Arsenal Design Bureau
- Type: Federal State Unitary Enterprise
- Industry: Aerospace, arms industry
- Founded: 21 November 1949
- Headquarters: Saint Petersburg, Russia
- Products: Missiles, ICMBs, artillery, spacecraft, satellites
- Parent: Roscosmos
- Website: kbarsenal.ru

= Arsenal Design Bureau =

Subsidiary of Roscosmos

Arsenal Design Bureau (Конструкторское бюро «Арсенал») is an engineering company active in the fields of space technology, ship artillery and civilian machine building.
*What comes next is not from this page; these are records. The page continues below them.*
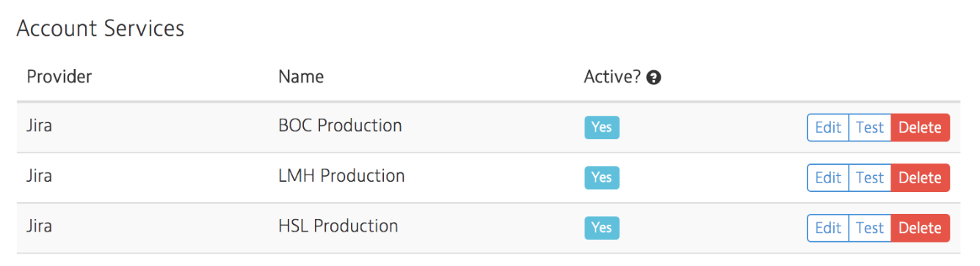980x266 pixels.
Task: Select the BOC Production name cell
Action: pyautogui.click(x=340, y=126)
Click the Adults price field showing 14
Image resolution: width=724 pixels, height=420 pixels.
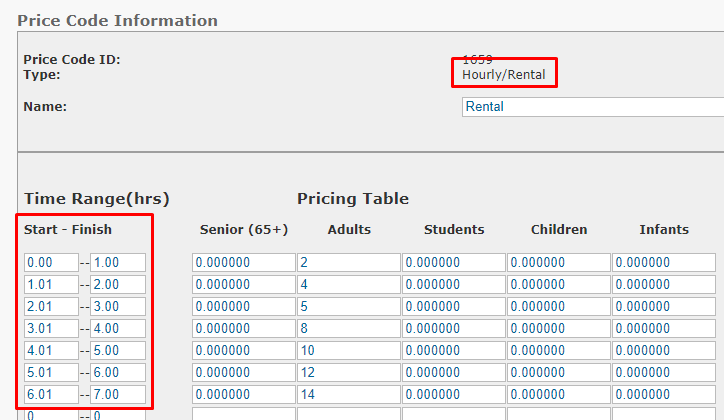point(348,395)
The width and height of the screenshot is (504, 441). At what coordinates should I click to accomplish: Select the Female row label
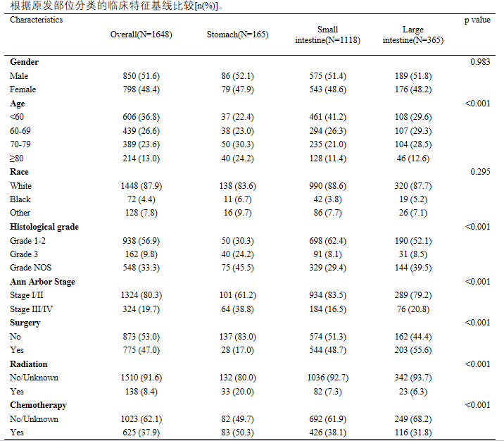(x=23, y=89)
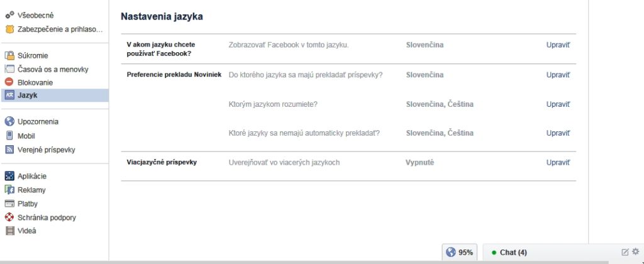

The company was founded in 1711 and is located in Saint Petersburg in the Russian Federation. Its full name is Arsenal Design Bureau named after Mikhail Vasil’evich Frunze Federal State Unitary Enterprise.

== Overview ==
The company's main purpose is development and operation of space complexes and spacecraft for various purposes, and development and creation of navy artillery mounts and launchers. KB Arsenal is the developer of Liana electronic reconnaissance program, intended to replace the EORSATS and Tselina 2.

== History ==
KB Arsenal was founded in 1711 by Tsar Peter I of Russia as a cannon foundry. Renamed to TsBK-7, the company created ICBMs between 1960 and 1980, after which it switched its focus to space research. It is the developer of over 80 spacecraft in the COSMOS series, including Russia's first nuclear power system satellites, the Kosmos 1818 and Kosmos 1867. It is the oldest Russian/Soviet design bureau connected to space research.